## REQUIRED WORK
#1 In the class separability example, how many splits does StratifiedKFold use?
#2 Write out the stretch of the class separability example from "# Now let's" through "class_dis_array = np.array(class_dis_array)".

## DOCUMENT PASSAGE
Classification accuracy vs class distinctiveness vs class separability

Generate several datasets containing data points from two-classes. Each class is generated with a Riemannian Gaussian distribution centered at the class mean and with the same dispersion sigma. The distance between the class means is parametrized by Delta, which we make vary between zero and 5*sigma. We illustrate how the accuracy of the MDM classifier and the value of the class distinctiveness [1] vary when Delta increases.

# Authors: Pedro Rodrigues <pedro.rodrigues@melix.org>
#          Maria Sayu Yamamoto <maria-sayu.yamamoto@universite-paris-saclay.fr>
#
# License: BSD (3-clause)

import matplotlib.pyplot as plt
import numpy as np
from sklearn.model_selection import cross_val_score, StratifiedKFold

from pyriemann.classification import MDM, class_distinctiveness
from pyriemann.datasets import make_gaussian_blobs

Set general parameters for the illustrations

n_matrices = 100  # how many matrices to sample on each class
n_dim = 4  # dimensionality of the data points
sigma = 1.0  # dispersion of the Gaussian distributions
random_state = 42  # ensure reproducibility

Loop over different levels of separability between the classes

scores_array = []
class_dis_array = []
deltas_array = np.linspace(0, 3*sigma, 10)

for delta in deltas_array:
    # generate data points for a classification problem
    X, y = make_gaussian_blobs(n_matrices=n_matrices,
                               n_dim=n_dim,
                               class_sep=delta,
                               class_disp=sigma,
                               random_state=random_state,
                               n_jobs=4)

    # measure class distinctiveness of training data for each split
    skf = StratifiedKFold(n_splits=5)
    all_class_dis = []
    for train_ind, _ in skf.split(X, y):
        class_dis = class_distinctiveness(X[train_ind], y[train_ind],
                                          exponent=1, metric="riemann",
                                          return_num_denom=False)
        all_class_dis.append(class_dis)

    # average class distinctiveness across splits
    mean_class_dis = np.mean(all_class_dis)
    class_dis_array.append(mean_class_dis)

    # Now let's train a MDM classifier and measure its performance
    clf = MDM()

    # get the classification score for this setup
    scores_array.append(
        cross_val_score(clf, X, y, cv=skf, scoring="roc_auc").mean())

scores_array = np.array(scores_array)
class_dis_array = np.array(class_dis_array)

Plot the results

fig, (ax1, ax2) = plt.subplots(sharex=True, nrows=2)

## DATASET EXCERPT
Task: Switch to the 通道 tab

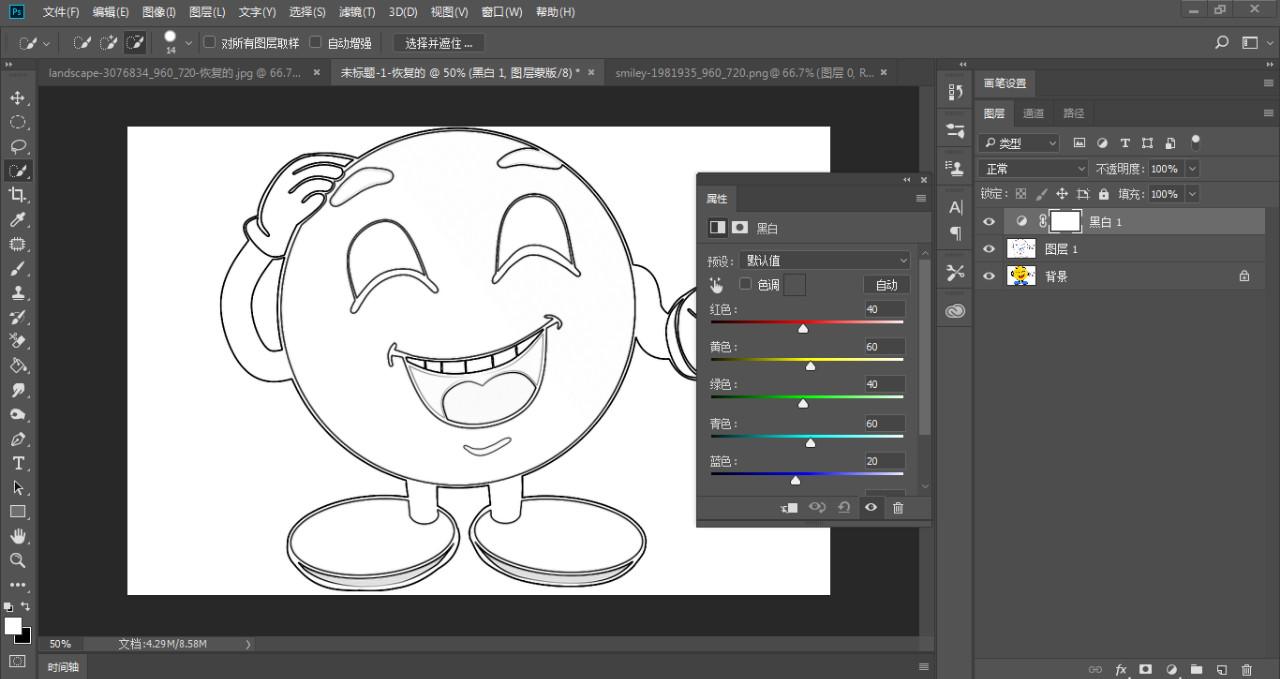Action: [1034, 113]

## OUTPUTS BY TASK
#1 Five splits (n_splits=5).

#2
# Now let's train a MDM classifier and measure its performance
    clf = MDM()

    # get the classification score for this setup
    scores_array.append(
        cross_val_score(clf, X, y, cv=skf, scoring="roc_auc").mean())

scores_array = np.array(scores_array)
class_dis_array = np.array(class_dis_array)